El día que el super-lápiz se quedó sin punta y estaba por la mitad, es decir su último día, era un día con lluvia. El lapicero ese día también sabía que era su último día porque se lo había oído decir a Miguel, ya que el chaval a veces le contaba cosas al super-lápiz. Se había creado una relación de complicidad entre los dos. Ese día Miguel llegó a casa con el super-lápiz en la mano para colocarlo en cuanto llegase en la estantería de los buenos recuerdos.
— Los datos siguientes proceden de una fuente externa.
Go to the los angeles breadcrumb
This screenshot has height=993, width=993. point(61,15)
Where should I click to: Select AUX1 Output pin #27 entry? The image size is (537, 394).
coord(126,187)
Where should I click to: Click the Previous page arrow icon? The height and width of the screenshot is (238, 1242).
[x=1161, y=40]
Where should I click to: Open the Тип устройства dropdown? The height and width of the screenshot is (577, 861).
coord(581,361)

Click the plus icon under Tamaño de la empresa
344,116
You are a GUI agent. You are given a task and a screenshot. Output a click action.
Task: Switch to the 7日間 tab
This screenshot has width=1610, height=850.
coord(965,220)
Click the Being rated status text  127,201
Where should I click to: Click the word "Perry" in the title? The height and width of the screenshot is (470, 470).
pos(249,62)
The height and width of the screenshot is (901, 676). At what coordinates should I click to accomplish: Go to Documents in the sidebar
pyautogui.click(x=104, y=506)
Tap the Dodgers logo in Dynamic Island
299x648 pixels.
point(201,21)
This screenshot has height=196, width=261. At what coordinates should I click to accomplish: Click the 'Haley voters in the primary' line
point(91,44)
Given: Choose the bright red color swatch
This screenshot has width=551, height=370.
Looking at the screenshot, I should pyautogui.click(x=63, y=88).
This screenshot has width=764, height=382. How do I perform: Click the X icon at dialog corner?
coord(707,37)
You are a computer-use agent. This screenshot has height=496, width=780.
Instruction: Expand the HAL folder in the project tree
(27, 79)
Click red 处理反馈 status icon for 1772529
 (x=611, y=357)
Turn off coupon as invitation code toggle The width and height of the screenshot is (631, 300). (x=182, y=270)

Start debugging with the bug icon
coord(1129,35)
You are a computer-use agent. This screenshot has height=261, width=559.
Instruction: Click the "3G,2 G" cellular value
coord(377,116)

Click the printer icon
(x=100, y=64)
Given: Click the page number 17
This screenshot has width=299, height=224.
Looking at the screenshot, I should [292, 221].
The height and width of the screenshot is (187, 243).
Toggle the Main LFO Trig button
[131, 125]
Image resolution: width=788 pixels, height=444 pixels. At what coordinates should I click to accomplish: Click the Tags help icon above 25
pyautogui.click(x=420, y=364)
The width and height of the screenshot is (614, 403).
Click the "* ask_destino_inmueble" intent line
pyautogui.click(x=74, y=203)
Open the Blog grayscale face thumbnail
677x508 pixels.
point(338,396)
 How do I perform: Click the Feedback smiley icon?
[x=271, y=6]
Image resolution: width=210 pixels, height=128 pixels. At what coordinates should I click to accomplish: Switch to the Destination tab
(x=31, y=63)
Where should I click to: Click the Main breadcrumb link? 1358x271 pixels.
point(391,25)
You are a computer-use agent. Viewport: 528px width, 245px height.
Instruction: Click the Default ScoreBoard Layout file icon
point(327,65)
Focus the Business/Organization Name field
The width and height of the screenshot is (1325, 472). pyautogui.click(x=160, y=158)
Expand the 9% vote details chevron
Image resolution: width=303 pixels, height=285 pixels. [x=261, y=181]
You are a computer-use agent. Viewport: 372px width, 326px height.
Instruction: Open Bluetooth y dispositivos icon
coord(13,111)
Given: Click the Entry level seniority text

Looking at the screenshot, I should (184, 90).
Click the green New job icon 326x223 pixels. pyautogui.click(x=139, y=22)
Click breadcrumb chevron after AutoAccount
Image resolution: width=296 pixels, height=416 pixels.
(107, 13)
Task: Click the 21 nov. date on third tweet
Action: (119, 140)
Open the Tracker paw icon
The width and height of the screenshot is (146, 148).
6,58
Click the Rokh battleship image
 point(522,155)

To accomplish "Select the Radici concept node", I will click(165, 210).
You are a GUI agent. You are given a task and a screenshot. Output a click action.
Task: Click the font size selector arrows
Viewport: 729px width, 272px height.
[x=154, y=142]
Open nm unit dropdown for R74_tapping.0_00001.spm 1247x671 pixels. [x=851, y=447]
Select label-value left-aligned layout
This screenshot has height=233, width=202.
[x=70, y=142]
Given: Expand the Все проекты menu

Al super-lápiz le dio igual mojarse porque él por dentro estaba llorando, sería una vez aparcado, viejo, solo, sin gorrito y por encima de todo sin punta. Le fastidiaba tener un final tan triste, le recriminaba a Miguel que después de todo lo que él había hecho por él le dejase mutilado, sin su herramienta, creía que al menos le aparcaría pero luciendo una esmerada y cuidada punta. Pero no se quedó abandonado en la estantería, a pesar de que estaba en el rincón honorífico del niño, el sitio de los buenos recuerdos, había subido un escalón des de la última vez que estuvo encerrado, que estaba en el baúl de las cosas inservibles. Le daba igual donde estar él sabía que Miguel pronto se iba a olvidar de él, pero él no podría olvidarlo porque no tenía otro entretenimiento que esperar su muerte.